Ad inizio del 2012 il rendimento del BTP torna in zona ordinaria (sotto il 5%) ma il rendimento del BUND continua a scendere. Riprende l'ondata speculativa sui BTP che tocca il suo nuovo apice (è storia recente) a Luglio scorso contemporaneamente al minimo assoluto del rendimento del BUND (1,16%). Arrivano le parole del presidente della BCE, Mario Draghi, a far tornare di nuovo i rendimenti dei BTP sotto il 5%. Scendo ovviamente anche lo spread e ciò è dovuto in maniera non trascurabile (circa 50 punti) anche per l'aumento del rendimento del BUND. Questo è un segnale significativo che il mercato sta iniziando a non prezzare più l'ipotesi di disgregazione dell'Euro.
Quali conclusioni possiamo trarre?
La prima conclusione è che i rendimenti attuali dei titoli di stato decennali sono sostanzialmente in linea con la media storica di lunghissimo periodo che si assesta intorno al 4,5%.
Seconda conclusione. Il dato eccezionale riguarda il rendimento del BUND il quale, pur essendo il lieve risalita, rimane a livelli ampiamente inferiori al tasso d'inflazione. Questa è senza dubbio una forte anomalia.

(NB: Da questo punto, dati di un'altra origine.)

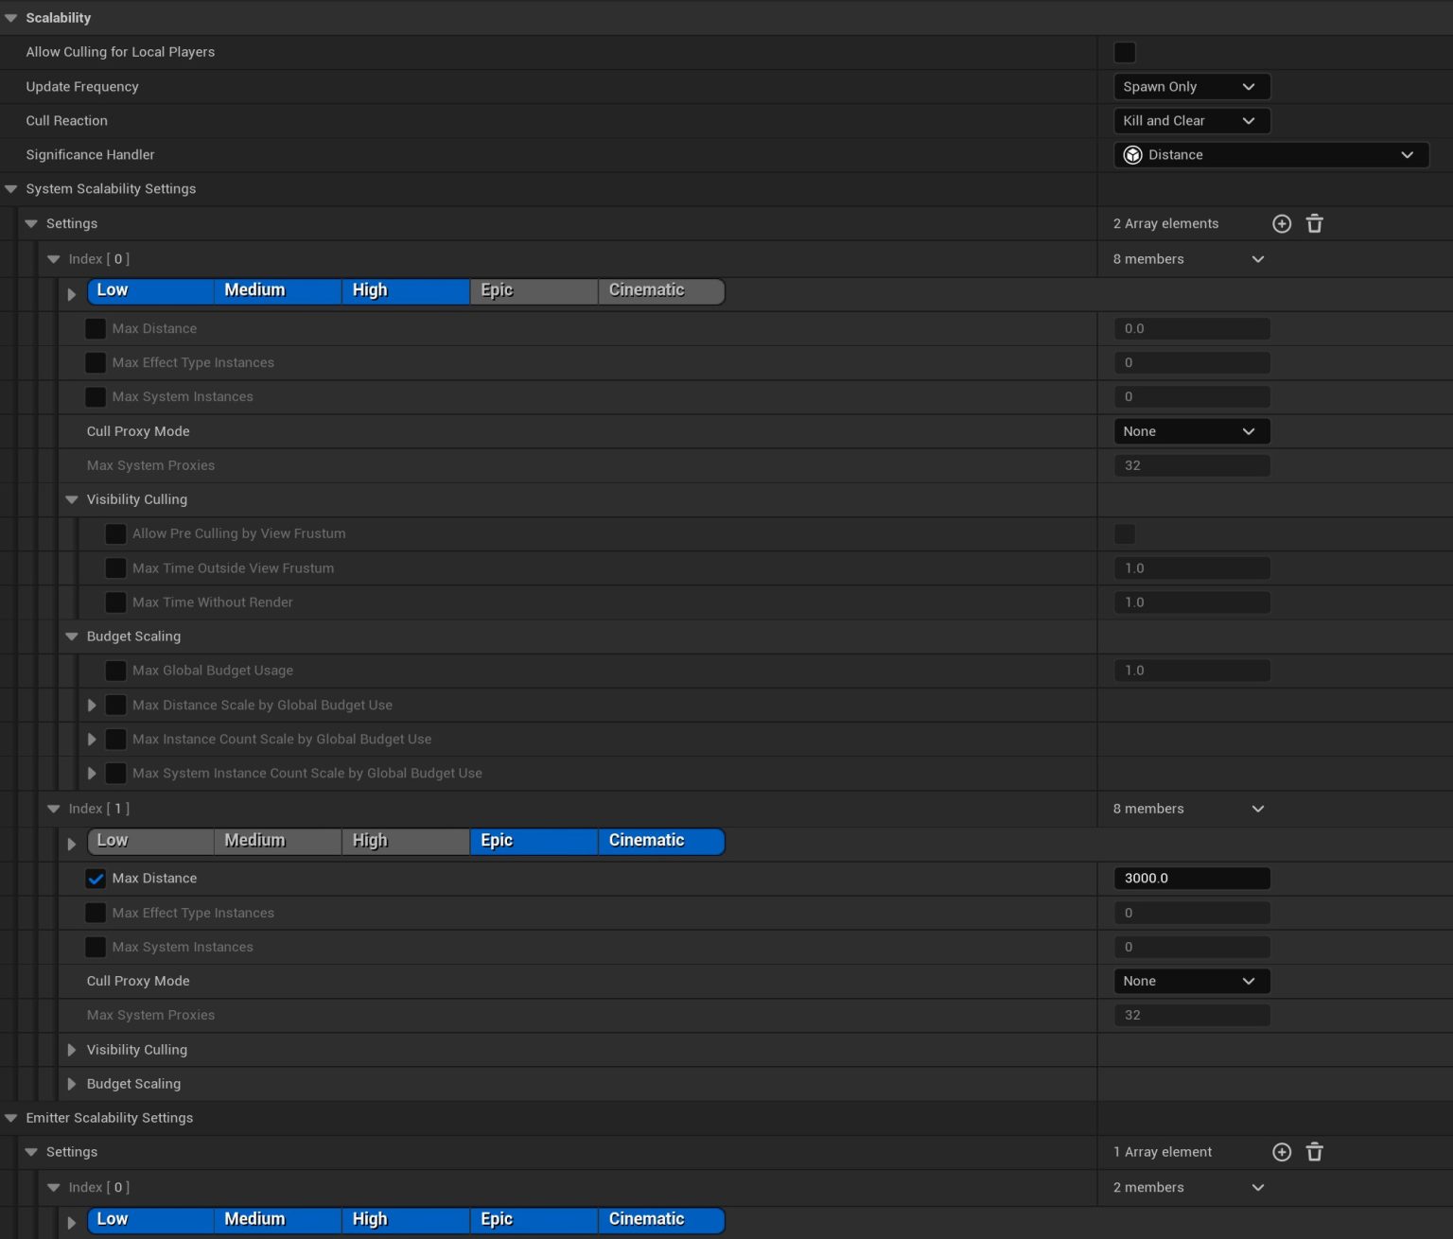1453x1239 pixels.
Task: Toggle Epic quality level for Index 0
Action: point(533,290)
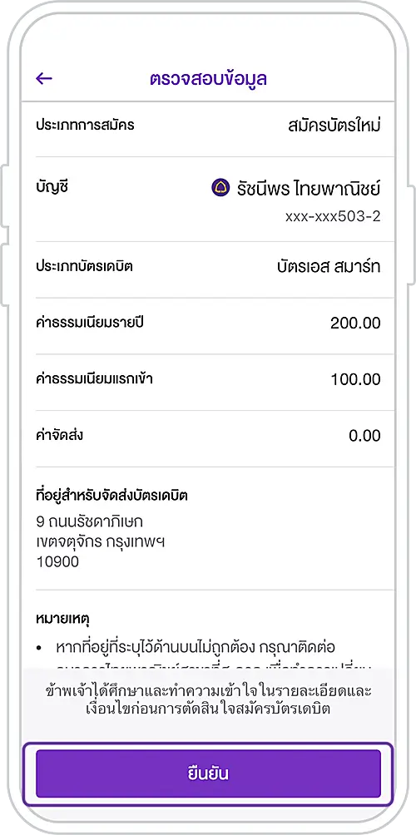
Task: Select the ตรวจสอบข้อมูล page title
Action: pos(208,79)
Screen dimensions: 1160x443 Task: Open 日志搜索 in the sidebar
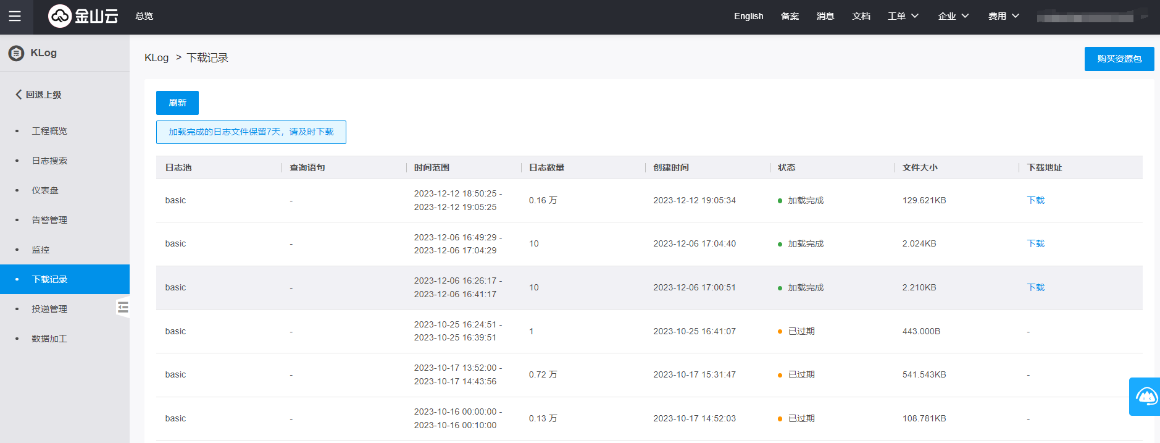[49, 161]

I rendimenti così bassi sul decennale si spiegano in parte con le previsioni ancora molto negative sul ciclo economico ed in parte con le preoccupazioni dei mercati sulla tenuta dell'Euro che non sono ancora del tutto fugate.

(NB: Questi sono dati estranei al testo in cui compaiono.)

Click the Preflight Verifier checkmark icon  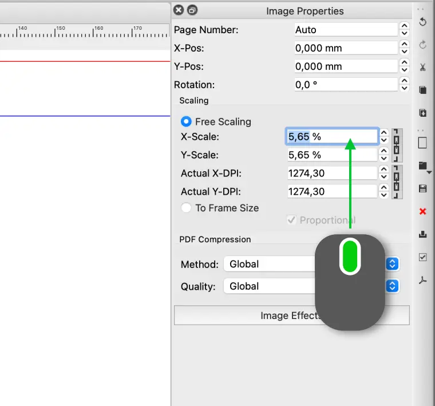(x=422, y=257)
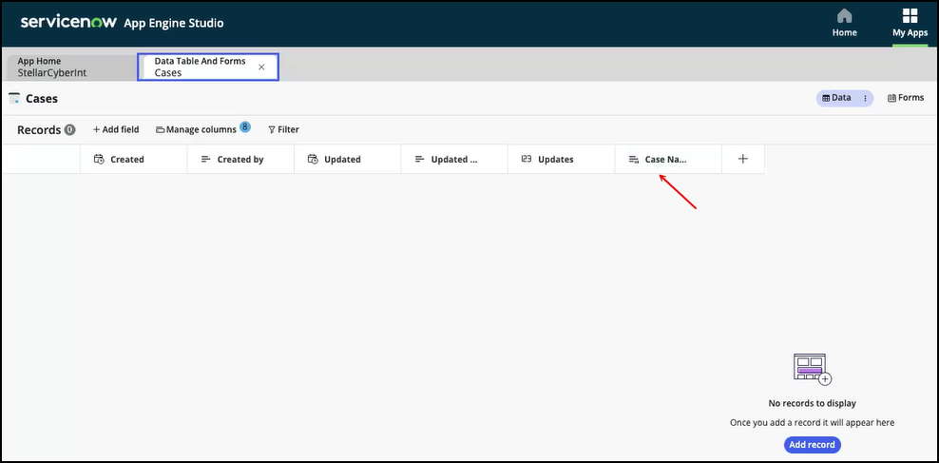The width and height of the screenshot is (939, 463).
Task: Click the Add field button
Action: 116,129
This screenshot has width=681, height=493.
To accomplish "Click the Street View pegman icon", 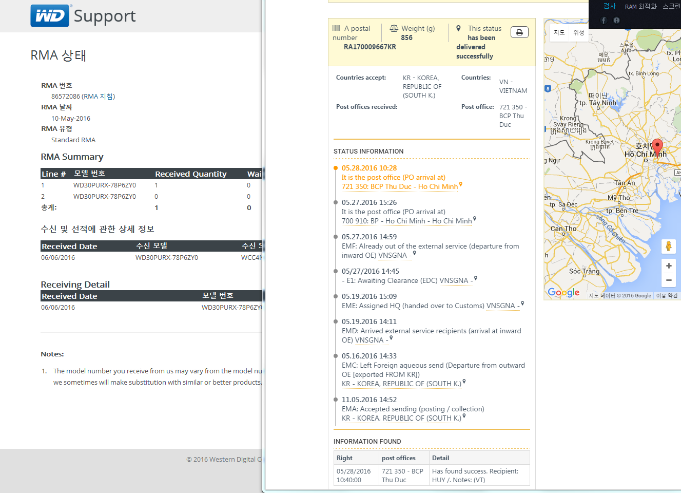I will (668, 247).
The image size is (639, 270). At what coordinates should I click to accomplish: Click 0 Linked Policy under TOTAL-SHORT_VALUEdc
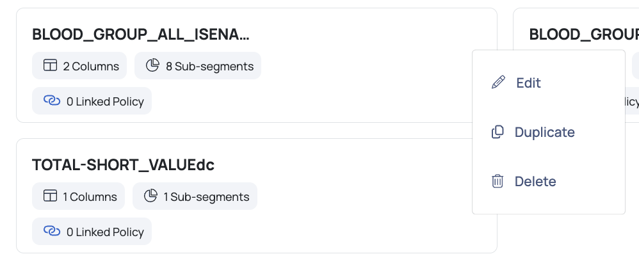92,232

La media, pre-Giugno 2008 del rendimento del BUND si collocava in area 4,2%. Non è ragionevole pensare, nel breve termine, che torni in quella zona, ma – qualora le preoccupazioni sulla tenuta dell'Euro come moneta fossero fugate – sarebbe ragionevole pensare ad un BUND in area 3% (come era tra il 2008 ed il 2009 quando le prospettive economiche non erano certo rosee).
Se così fosse, anche con gli attuali rendimenti del BTP avremmo uno spread sotto quota 200. In quel contesto sarebbe ragionevole attendersi anche una diminuzione dei rendimenti del BTP verso quota 4-4,5% e spread tra i 150 ed i 200 punti.
Terza ed ultima considerazione. Molto probabilmente non torneremo più ad avere lo spread avuto nei primi 7 atti di Euro. Quegli spread erano una anomali che ha prodotto la successiva anomalia che stiamo sperimentando. Un differenziale di soli 20 punti di rendimento sul BUND non avevano senso, così come non aveva senso un differenziale di 500 punti. Lo spread fra i 100 ed i 200 punti è un differenziale che possiamo considerare ragionevole e verso il quale stiamo tendendo se l'Europa saprà fugare in maniera definitiva i dubbi sulla reversibilità del progetto Euro.